Love Lies (Tails from the Alpha Art Gallery #3) - Cynthia St. Aubin Page 0,3

polished liberally with Murphy’s lemon oil half an hour before his arrival.

“Smells like fruit,” he grumbled.

“I believe lemony fresh is the term you’re searching for,” I said. “And don’t you dare put your feet on the desk!” I leaned forward at my desk just in time to see the heels of his Italian leather shoes hovering in midair above the glossy surface.

I narrowed my eyes.

He let them fall back to the floor.

Rising from my desk on a wave of administrative victory, I followed him into his office and assumed my usual spot cross-legged on the leather couch opposite his desk. “What do you mean they’re harmless? How do you know?”

Abernathy shucked his coat and slouched into his wide wingback chair behind his broad desk.

I bit my lower lip, unwittingly holding my breath as I silently begged the Universe.

Please roll up your sleeves. Please, dear God, roll up your sleeves.

Please dear God, baby Jesus and every feathery-assed angel…

Roll.

Up.

Your.

Sleeves.

When Abernathy reached down and flicked off his cufflinks, the aforementioned angels treated me to a mental performance of the Hallelujah Chorus.

A seasoned forearm ogler of old, I stole glances as Abernathy’s oh-so-deft fingers (trust me on this) made quick work of the fine fabric, revealing the long, undulating muscles and thick serpentine veins.

Checking my lap for drool, I refocused my attention on Abernathy’s face, which—I was alarmed to note—held a trace of tired amusement.

Busted.

“If the vampires hadn’t been harmless, I would have stopped them,” he said, his whisky in the sunlight eyes fixed on my twitchy face.

“Stopped them? You mean you knew they’ve been breaking into my apartment?”

He graced me with one of his patented maddeningly noncommittal nods.

“And you knew this how?”

“You’ve been under surveillance.”

“You’ve been watching me? Again?”

“Not again,” he said. “Always. But I don’t pick any more fights than I need too. Particularly not with vampires.”

“Since when have you backed away from a fight?” Even if I employed the assistance of every bony digit I owned, there wouldn’t be enough to tot up the countless times I had seen Abernathy throwing fists or ripping entrails or generally just being all masculine and threatening at someone whose face he didn’t care for.

“Since the world stood to be destroyed by an apocalyptic battle between our two species.” On the heels of this announcement, he grabbed the pile of neatly stacked invoices I’d left on his desk and began leafing through them.

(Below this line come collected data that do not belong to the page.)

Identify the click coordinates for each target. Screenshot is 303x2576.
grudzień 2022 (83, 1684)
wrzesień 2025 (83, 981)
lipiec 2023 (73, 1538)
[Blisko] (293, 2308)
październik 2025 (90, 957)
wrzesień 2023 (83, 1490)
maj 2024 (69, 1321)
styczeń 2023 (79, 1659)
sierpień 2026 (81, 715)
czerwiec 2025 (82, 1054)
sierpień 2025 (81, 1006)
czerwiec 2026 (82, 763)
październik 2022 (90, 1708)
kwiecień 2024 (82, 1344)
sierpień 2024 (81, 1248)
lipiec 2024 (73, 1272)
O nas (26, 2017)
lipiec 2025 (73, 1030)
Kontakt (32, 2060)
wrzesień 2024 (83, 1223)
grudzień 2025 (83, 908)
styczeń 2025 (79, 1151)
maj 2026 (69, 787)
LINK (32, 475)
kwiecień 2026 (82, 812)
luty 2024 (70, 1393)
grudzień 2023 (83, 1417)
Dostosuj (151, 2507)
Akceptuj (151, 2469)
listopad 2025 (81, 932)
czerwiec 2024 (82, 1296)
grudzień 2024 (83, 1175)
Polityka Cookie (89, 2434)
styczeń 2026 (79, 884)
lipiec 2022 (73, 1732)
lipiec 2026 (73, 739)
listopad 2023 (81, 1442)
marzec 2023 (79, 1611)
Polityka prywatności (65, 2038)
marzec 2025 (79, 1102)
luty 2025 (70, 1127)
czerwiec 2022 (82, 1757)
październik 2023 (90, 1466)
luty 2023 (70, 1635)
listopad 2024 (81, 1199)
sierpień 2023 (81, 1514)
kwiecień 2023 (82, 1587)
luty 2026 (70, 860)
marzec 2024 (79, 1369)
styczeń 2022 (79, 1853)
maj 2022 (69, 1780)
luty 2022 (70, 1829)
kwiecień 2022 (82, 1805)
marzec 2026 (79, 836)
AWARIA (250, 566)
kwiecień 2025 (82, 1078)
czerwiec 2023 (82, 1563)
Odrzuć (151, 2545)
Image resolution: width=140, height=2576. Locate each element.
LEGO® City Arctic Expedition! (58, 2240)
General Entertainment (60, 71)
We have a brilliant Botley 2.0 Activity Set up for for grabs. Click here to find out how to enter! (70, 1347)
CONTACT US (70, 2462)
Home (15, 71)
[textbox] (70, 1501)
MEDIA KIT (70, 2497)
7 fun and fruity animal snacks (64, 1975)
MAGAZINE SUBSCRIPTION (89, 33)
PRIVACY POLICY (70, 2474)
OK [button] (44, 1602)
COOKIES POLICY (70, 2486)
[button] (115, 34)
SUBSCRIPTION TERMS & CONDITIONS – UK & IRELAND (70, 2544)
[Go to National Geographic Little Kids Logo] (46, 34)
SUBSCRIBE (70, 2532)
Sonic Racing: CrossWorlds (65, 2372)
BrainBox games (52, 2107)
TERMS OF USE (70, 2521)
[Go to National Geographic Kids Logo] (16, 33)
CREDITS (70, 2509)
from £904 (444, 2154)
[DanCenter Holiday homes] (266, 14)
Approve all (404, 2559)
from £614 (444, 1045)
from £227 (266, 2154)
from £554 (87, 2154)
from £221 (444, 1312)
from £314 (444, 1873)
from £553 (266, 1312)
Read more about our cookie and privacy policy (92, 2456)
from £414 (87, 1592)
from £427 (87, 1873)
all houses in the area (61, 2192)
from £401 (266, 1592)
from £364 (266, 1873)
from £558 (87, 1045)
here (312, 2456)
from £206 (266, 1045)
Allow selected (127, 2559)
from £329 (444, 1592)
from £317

“I thought vampires and werewolves lived in a bliss of mutual ignorance. Isn’t that what you told me?”

“Yes,” he said. “We had an agreement. For close to a thousand years, the treaty held. No werewolf attacks on vampires, no vampire attacks on werewolves.”

“Had?” I asked. “Why had? What happened?”

Mark dropped the papers and skewered me with his glowing amber gaze. “You,” he said. “You happened.”

“Me?” I blinked in what I hoped was an innocent and unassuming manner. “What did I do?”

“You got yourself attacked by Oscar Wilde,” he reminded me.

The familiar ache of guilt spread in my chest. “It’s not like I meant for it to happen. How did my getting attacked break the treaty? I’m not even a werewolf.”

Mark shot me a look akin to God hears the prayer of a craps table junkie begging to win back his rent money. This debate had been the source of consternation between us since he’d informed me of my status as a werewolf heir roughly a month earlier. I’d sort of had a little problem accepting it at first. And by ‘a little problem,’ I mean flatly denied to the point of wrapping my head in tinfoil and crawling under my bed.

“Not a full werewolf,” I amended. “I didn’t think untransformed recessives like me counted, strictly speaking.”

In case, like me, you are unaware of the term, untransformed is werewolf speak for ‘not boinked by an alpha male.’

An alpha male like Mark.

Not that he hadn’t offered.

Not that I hadn’t nearly taken him up on it.

“You don’t count,” he answered. “But I do. Wilde attacked you,” he continued. “I attacked him.”

“Seems fair enough.” I shrugged. “You were provoked. Doesn’t that count for anything?”

“You’d think so,” Abernathy hinted.

“But?” I interrupted.

“But what?” he asked.

“Please,” I said. “There was totally a ‘but’ in your last statement.”

A small smile worked at his lips. “But,” he conceded, “vampires can’t die. Which means they also can’t heal. At least, not quickly.”

“I would have thought that would fall under the realm of standard supernatural powers,” I said. “Wilde seemed stronger than a normal human ought to be.”